The problem is not just that Gaelic is not spoken in practice, but that speaking it (or claiming to speak it) is a way of defining insiders and outsiders.   What does it communicate, when local government  presents itself  in a language that very few people in the area use?   To people with limited access to broadband, using mobile technology or just struggling to use the web, it’s an obstacle to making contact or getting information.  To people whose first language is not English, it elevates Gaelic to a status that we don’t give to other minority languages – a good way to tell people they’re third class.  To people with limited functional literacy – more than a fifth of the people in Scotland –  it’s another hurdle to negotiate.   And to people who aren’t bilingual in Gaelic, the message is  simply this:  “you are an outsider”.  It’s hard to think of an approach that’s more exclusive.

12 thoughts on “Scotland speaks in tongues”

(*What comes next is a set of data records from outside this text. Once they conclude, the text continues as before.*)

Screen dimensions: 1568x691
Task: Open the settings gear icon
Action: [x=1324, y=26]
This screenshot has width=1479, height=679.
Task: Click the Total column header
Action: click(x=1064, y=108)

  1. Have you considered that this policy is for the benefit of the public rather than the staff? WIth little chance of receiving a service in Gaelic (which may well be the native, local language for most of its speakers) from council staff then it seems eminently reasonable to meet that need using technology. If you demonstrated that the level of usage amongst the public was zero then your point would be stronger but it is possible that the criticism should be directed to the recruitment policies of the local authority.

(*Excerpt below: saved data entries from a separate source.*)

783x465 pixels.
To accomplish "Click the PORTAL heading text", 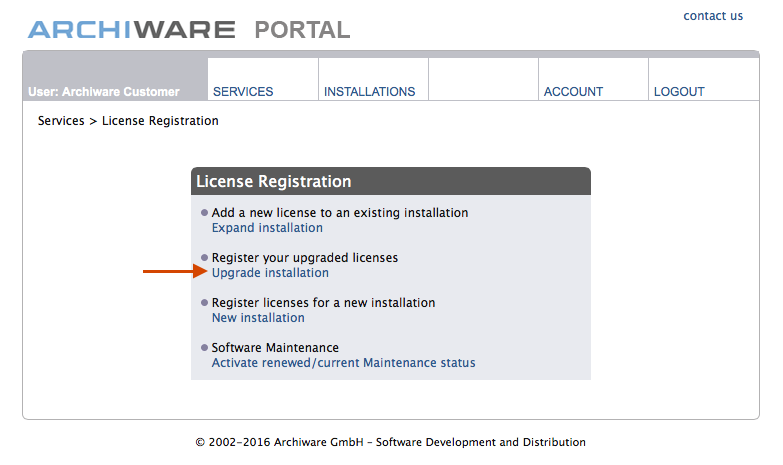I will pos(302,30).
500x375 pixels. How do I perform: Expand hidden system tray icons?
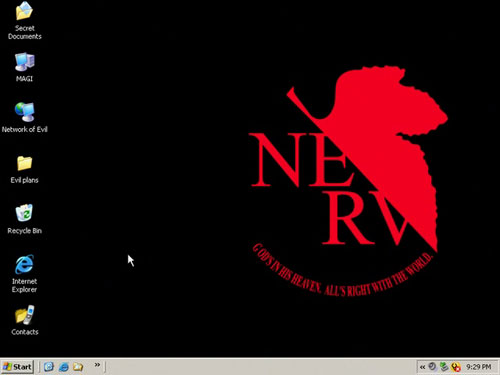tap(422, 367)
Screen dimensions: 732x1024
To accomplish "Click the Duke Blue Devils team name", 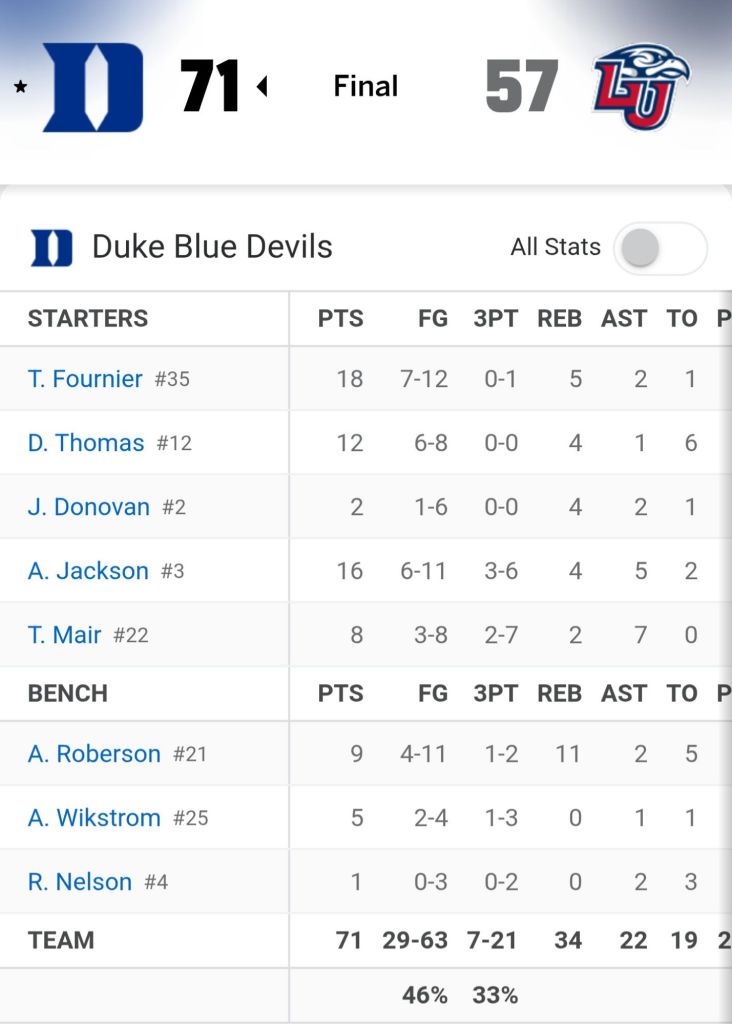I will pyautogui.click(x=212, y=247).
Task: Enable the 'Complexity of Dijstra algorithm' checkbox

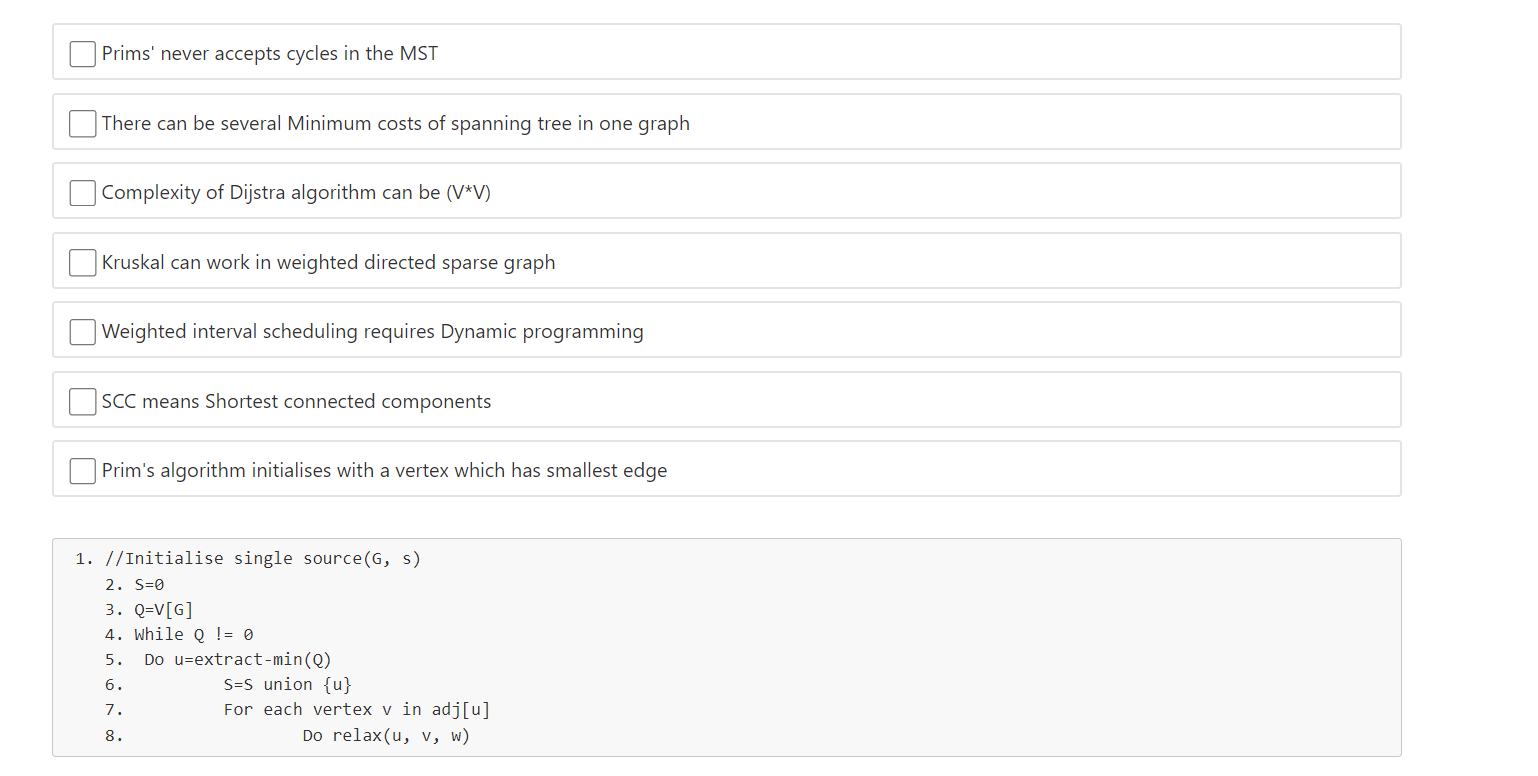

    Gyda dymuniadau gorau o Gymru.

    1. Yes, Gareth, I did consider that. The problem is that Gaelic is not a ‘native, local language’ for people living in Fife, or indeed for most other Scottish local authorities. The census lists 24,974 people speaking Gaelic at home of whom 10,882 are in the Western Isles, 5,447 in Highland and 2,305 in Glasgow. The number for Fife is 156. In Fife, the Census returns report that 334,624 people in Fife are English speakers, and the languages that are most spoken after that are, in order, Scots (3,437), Polish (2,671) and British Sign Language (951). 10,719 people speak other languages. In Aberdeen, Dundee and Edinburgh, 9.2%, 6.3% and and 9.8% of people speak other languages and 0-0.2% speak Gaelic. If this was about the public, or about service to minorities, we’d start where they are – with translation into the languages people actually speak rather than one which activists think they really ought to learn.

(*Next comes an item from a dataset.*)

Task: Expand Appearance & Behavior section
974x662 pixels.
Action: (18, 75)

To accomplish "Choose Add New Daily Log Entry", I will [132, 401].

  2. Your poorly informed and historically inaccurate piece goes to prove that “getting its history wrong is part of being a nation”. Additionally, the plan is very limited indeed in what it proposes to do for Gaelic.

    1. If I’m ‘poorly informed’ or ‘historically inaccurate’, please say why. I’m aware of the case that Gaelic was widespread in Scotland in the 12th Century – see this link. However, that doesn’t show that the language had the same role in later centuries, and I can’t see why that is relevant to arguments about reviving the language now. Even if Fife did use Gaelic in the 12th century, it makes no more sense to put Fife’s website into Gaelic now than it would to put English local government websites into Norman French.

      1. You talk of putting Fife’s website into Gaelic. I’ve read the plan and the proposal relating to the website contained would appear to me to be no more than putting up one page in Gaelic.

      2. Alasdair, here’s your chance for a Prof instead of the Dr in your name, sounds like professorships must really be real easy at the Robert Gordon University if that’s the level of academic rigour they expect 3:) …

      3. I’ve approved several comments now despite the dismissive tone, because they raise substantive points that deserve to be thought about. I’ll reply to these, but I don’t have to post any of your comments, and if they’re gratuitously insulting, or don’t actually engage with the arguments, I won’t in future.

        In the initial blog, I wrote about the proposal: “The plan also proposes to put the home web page – the one that people come to when they are looking for help – half in Gaelic. ” That’s the same point that I’m being taken to task for not knowing about here. On the ‘facepalm errors’ in the post from Akerbeltz:

        • Point 1 is responded to in my first response to Alasdair Maccaluim. Saying that Gaelic has been spoken “at some point in history” is irrelevant.
        • The figures in my response to Gareth come from the Census tabulations.
        • Point 3 is not a factual point. If you want to preserve wildcats, fine, but don’t do it at the expense of the people who are marginal, vulnerable or excluded.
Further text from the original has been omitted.